Prompt: Using the records below, transcribe exactly only the lines from the one with "The height and" through the end, both included, and drop every picture.

Information given:
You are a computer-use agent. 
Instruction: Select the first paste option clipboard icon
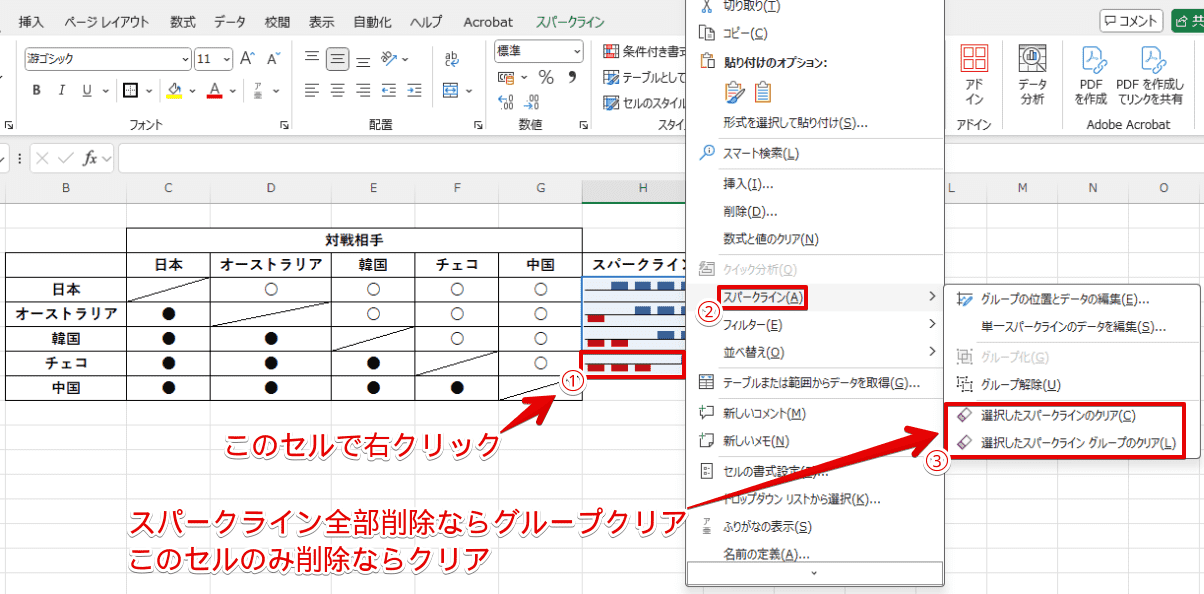point(734,91)
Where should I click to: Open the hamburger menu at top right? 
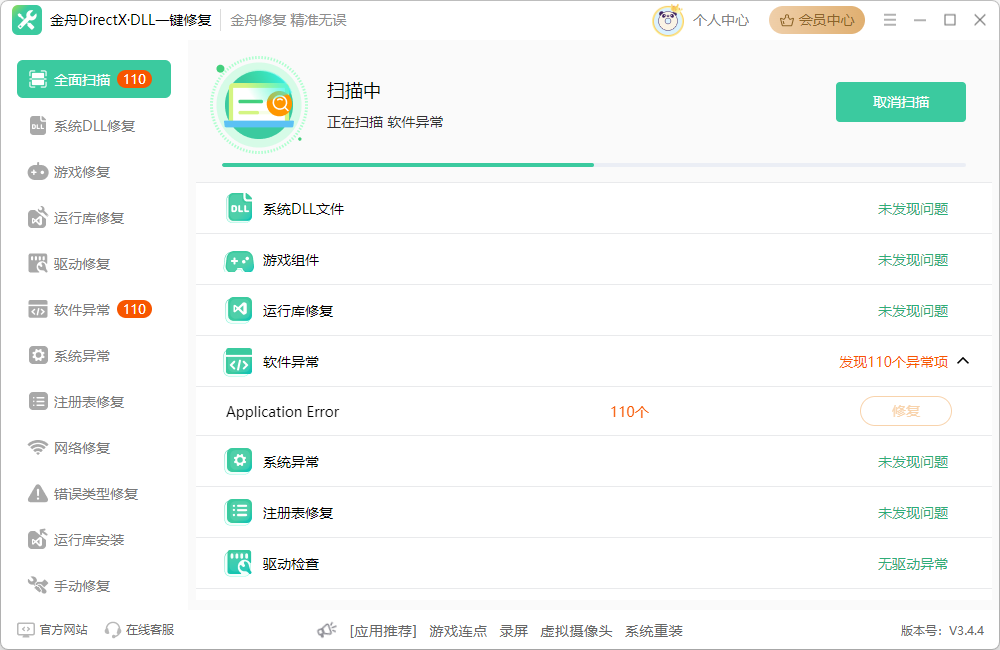(889, 18)
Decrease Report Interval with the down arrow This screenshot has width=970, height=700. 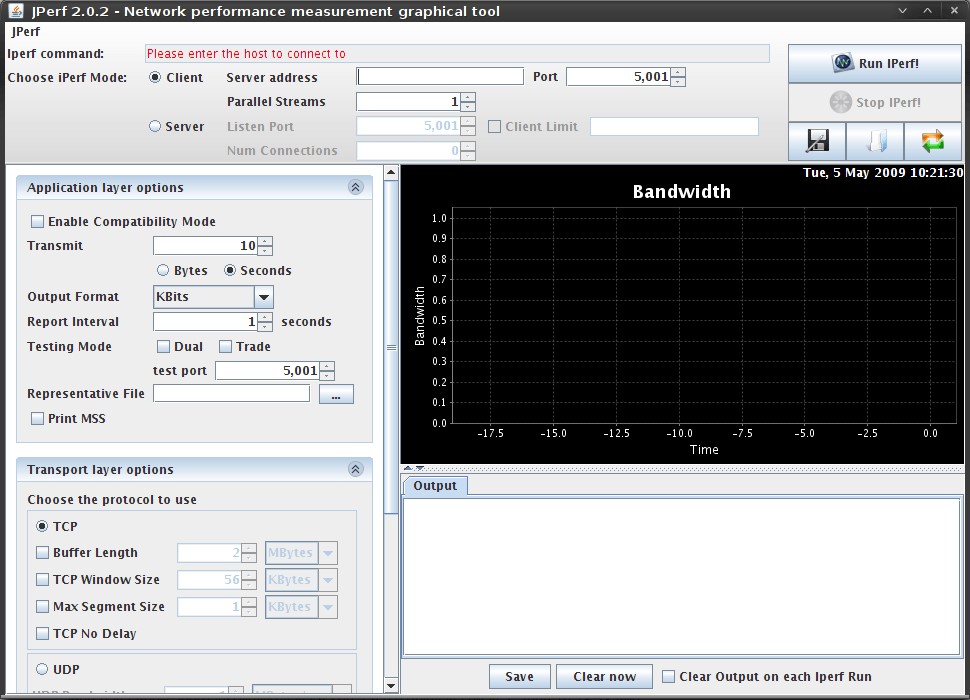coord(265,327)
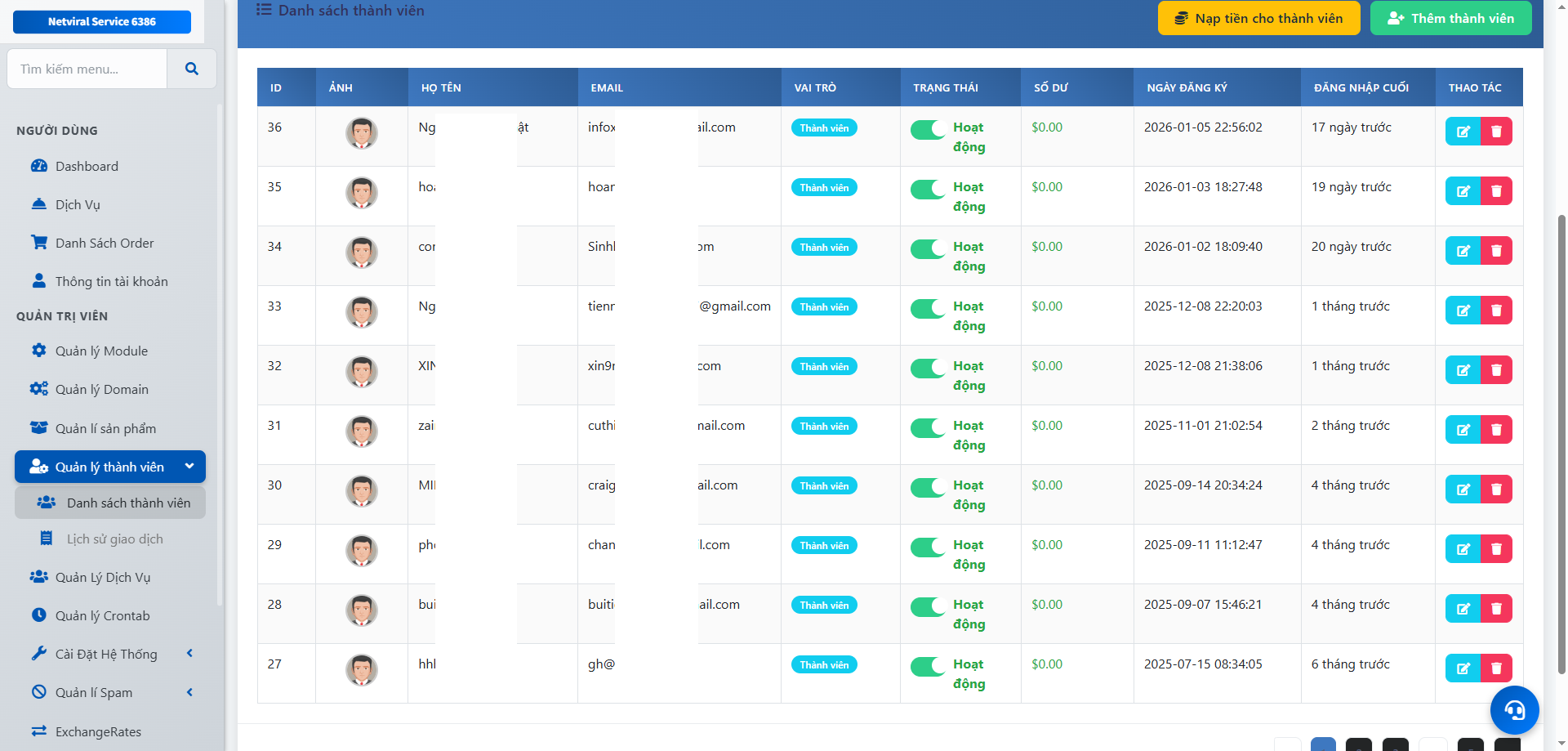Open Dashboard from the sidebar
Viewport: 1568px width, 751px height.
coord(87,166)
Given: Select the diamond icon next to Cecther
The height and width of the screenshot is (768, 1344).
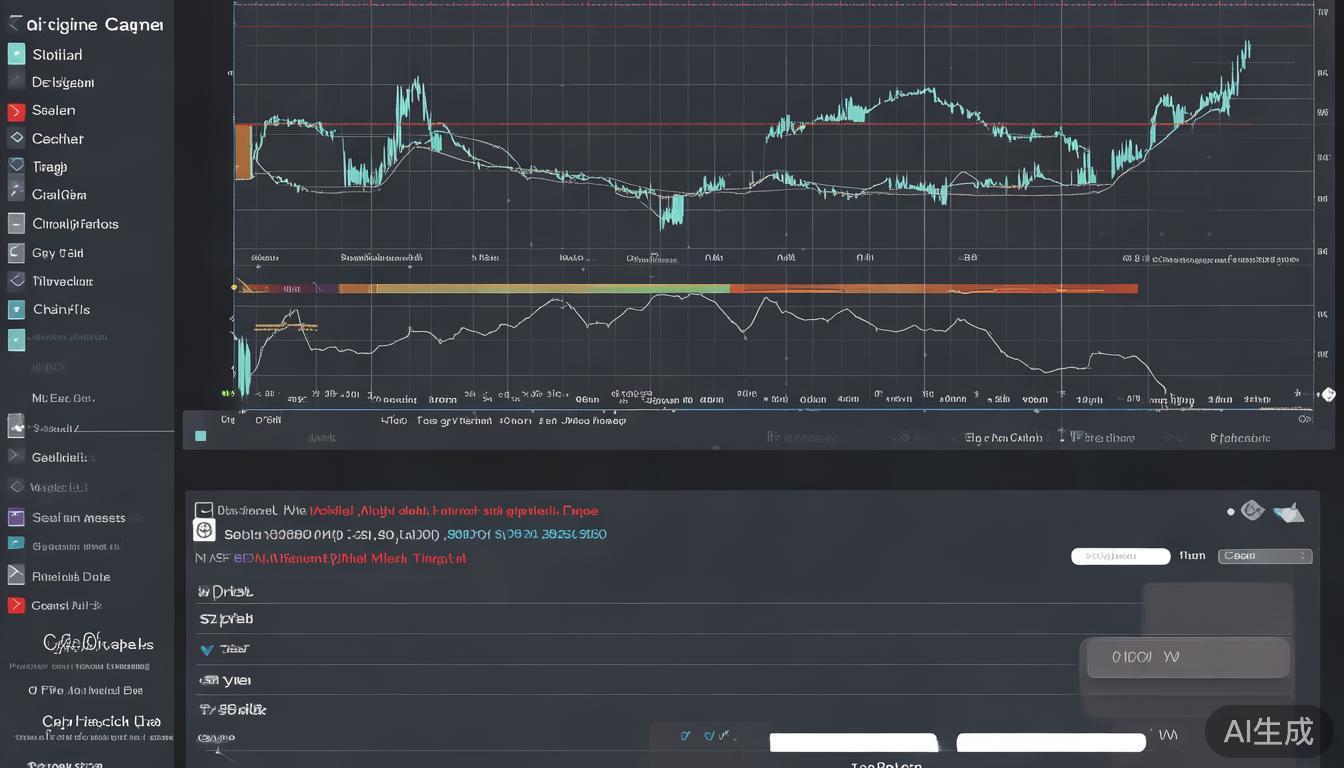Looking at the screenshot, I should (x=16, y=139).
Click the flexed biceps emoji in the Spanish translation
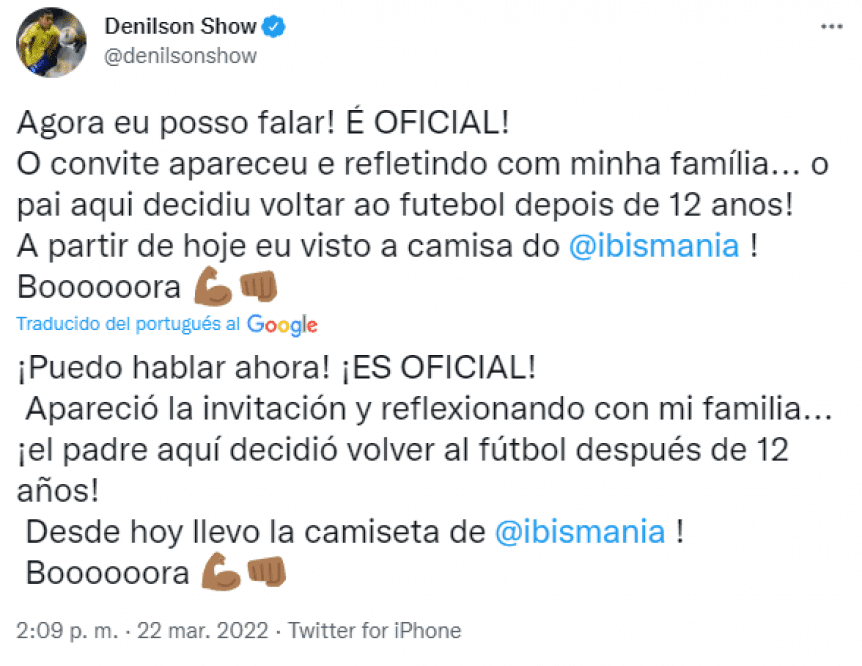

Output for this exercise:
The height and width of the screenshot is (768, 1344).
Looking at the screenshot, I should (x=16, y=139).
Click the flexed biceps emoji in the Spanish translation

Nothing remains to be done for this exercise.